Could this be the tool that ends all debates about the number of people who attend a demonstration?
Nearly a million people went out to the streets on September 11 last year to call for Catalan independence, according to Barcelona’s Guardian Urbana. However, the anti-independence civic society Societat Civil Catalana said there were only 225,000 people out in the streets. Meanwhile, the Spanish government claims than less that only 350,000 people made It to the protest march. With the varying figures, how does one get a true estimate of protest turnout?
The uncertainty is about to change with a new technology that promises to put an end to the discrepancies.
The technology was presented on Tuesday at the Mobile World Congress by its makers, the Computer Vision Centre at Universitat Autonoma de Barcelona.
A more "accurate" system
The technology, based on artificial intelligence, can count the number of people that appear in still or video images in big agglomerations with a margin of error of 10 to 20%.

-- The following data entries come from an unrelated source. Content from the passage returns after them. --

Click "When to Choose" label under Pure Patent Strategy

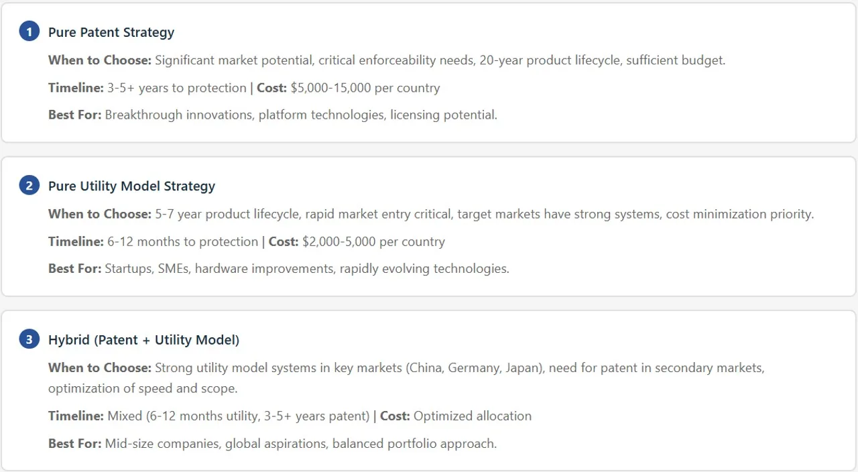coord(100,60)
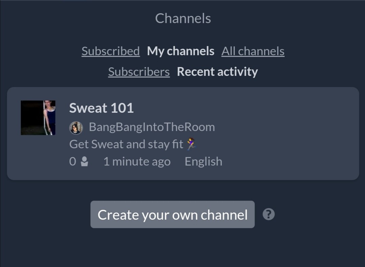Click the Create your own channel button
365x267 pixels.
click(x=172, y=214)
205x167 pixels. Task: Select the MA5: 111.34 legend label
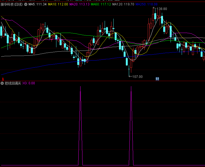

According to the researchers, the new algorithm or neural network is "more accurate" than previous software of its kind.
"There will never again be a debate on how many people attended a rally," said Secretary of Telecommunications, Cybersecurity, and Digital Society for the government of Catalonia, Jordi Puignero who was present at the congress.
Creating an algorithm that replicates how the human brain processes information
The project's leader, Joost van de Weijer, told Euronews that the problem with estimating the number of persons in a demonstration is that they will not all be in a single image.
That's why he and his team worked on a learning method that trains vision algorithms to compare images — similar to how the human brain processes information.
The method works as follows, explains van de Weijer: "If the algorithm counts the number of people in an image and then counts the number of people of any cropped image from the large image, the number of people in the smaller image should be lower than in the large image."
This way, the computer has to learn that there are fewer people in the second picture than in the original, added the researcher.
The team's method can be used by professionals to improve the accuracy of crowd counting. "It is a step closer to an objective estimate of the number of persons, but certainlynot the last step," said van de Weijer.
The project, which was developed by the Computer Vision Centre of the Universidad Autonoma de Barcelona and the University of Florence, will be presented at the Computer Vision and Pattern Recognition Conference in Salt Lake City, Utah, next June.